This galaxy polishes up real nice. In this brand new image of dwarf galaxy Wol…
This galaxy polishes up real nice. 💎
In this brand new image of dwarf galaxy Wolf-Lundmark-Melotte (WLM), the Webb telescope demonstrates its remarkable ability to resolve faint stars outside the Milky Way. Swipe right to see a video comparing Webb’s view with previous Spitzer and Hubble images of the same target.
Just 3 million light-years from Earth, WLM is considered a dwarf galaxy in our galactic neighborhood. While it is close, it’s much more isolated than other nearby galaxies, which interact with our own Milky Way. WLM also has a similar chemical makeup to galaxies in the early universe, meaning it’s poor in elements heavier than hydrogen and helium. Because WLM is small and low-mass, supernovae (star explosion) events can be powerful and energetic enough to expel heavier elements out of the galaxy.
Taken altogether, these traits make WLM ideal for studying how stars form and evolve in small galaxies, similar to those in the early universe. The science here is complementary to what we learn by looking at the farthest and oldest galaxies, which appear as they were when they first formed. More at the link in our bio!

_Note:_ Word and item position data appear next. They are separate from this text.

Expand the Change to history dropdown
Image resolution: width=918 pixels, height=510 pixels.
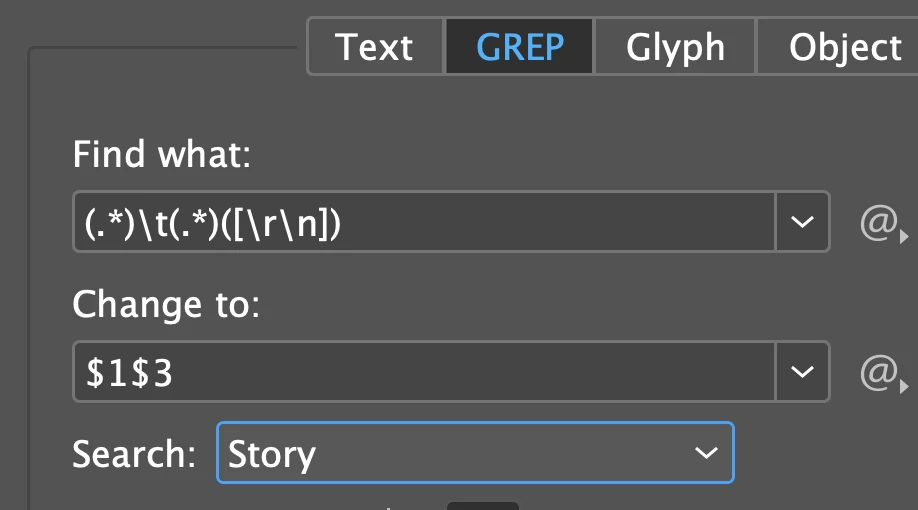(x=802, y=372)
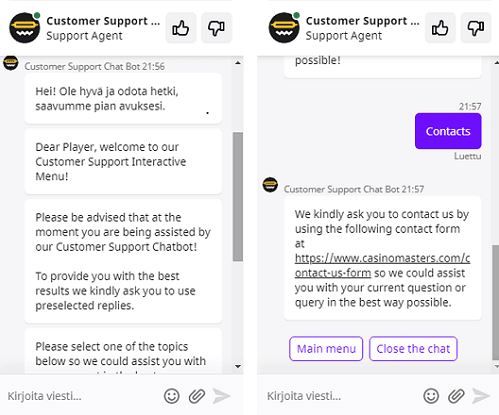This screenshot has width=499, height=415.
Task: Focus left Kirjoita viesti message field
Action: [80, 396]
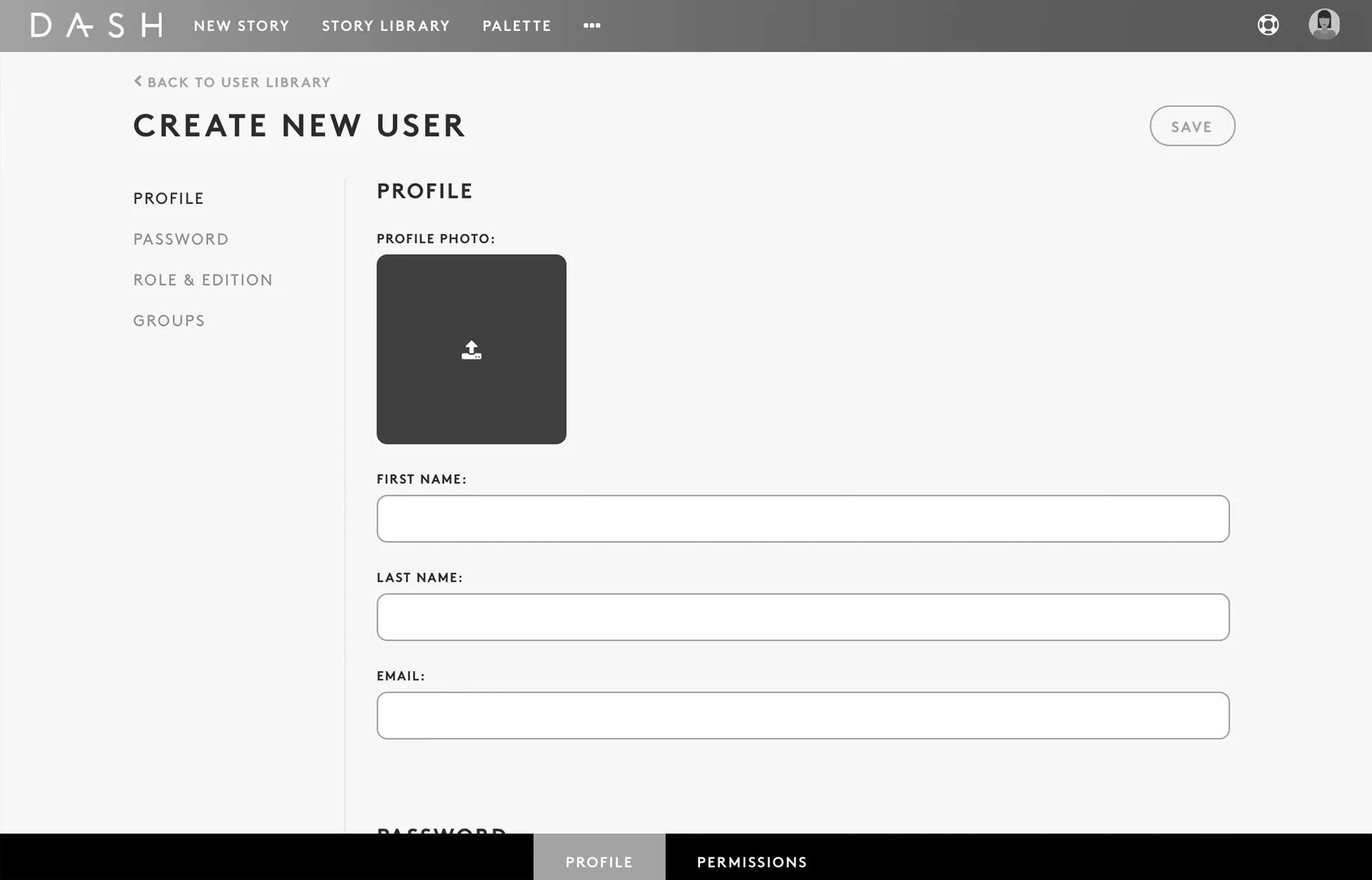
Task: Select Profile in the sidebar
Action: click(168, 198)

Credit: NASA, ESA, CSA, STScI, & Kristen McQuinn (Rutgers University)
1. Dwarf galaxy Wolf-Lundmark-Melotte as viewed by the Webb telescope’s NIRCam instrument. Countless white stars, interspersed with yellow and orange background galaxies of various shapes, dot the black background. One prominent galaxy is a pale yellow spiral in the top left corner of the image. Another defining feature is a large white star with long diffraction spikes, seen just to the right of the top center.
2. Video that fades from Spitzer to Hubble then Webb views of dwarf galaxy WLM, each labeled. Spitzer’s image resembles fuzzy white blotches against a black background. The differences between Hubble and Webb’s images are more subtle. Both feature countless white stars, but Webb’s view has more sharply defined, colorful background galaxies as well as its characteristic snowflake diffraction spike pattern around particularly bright stars.
This highlights data from Webb science in progress; it hasn’t yet been through the peer-review process.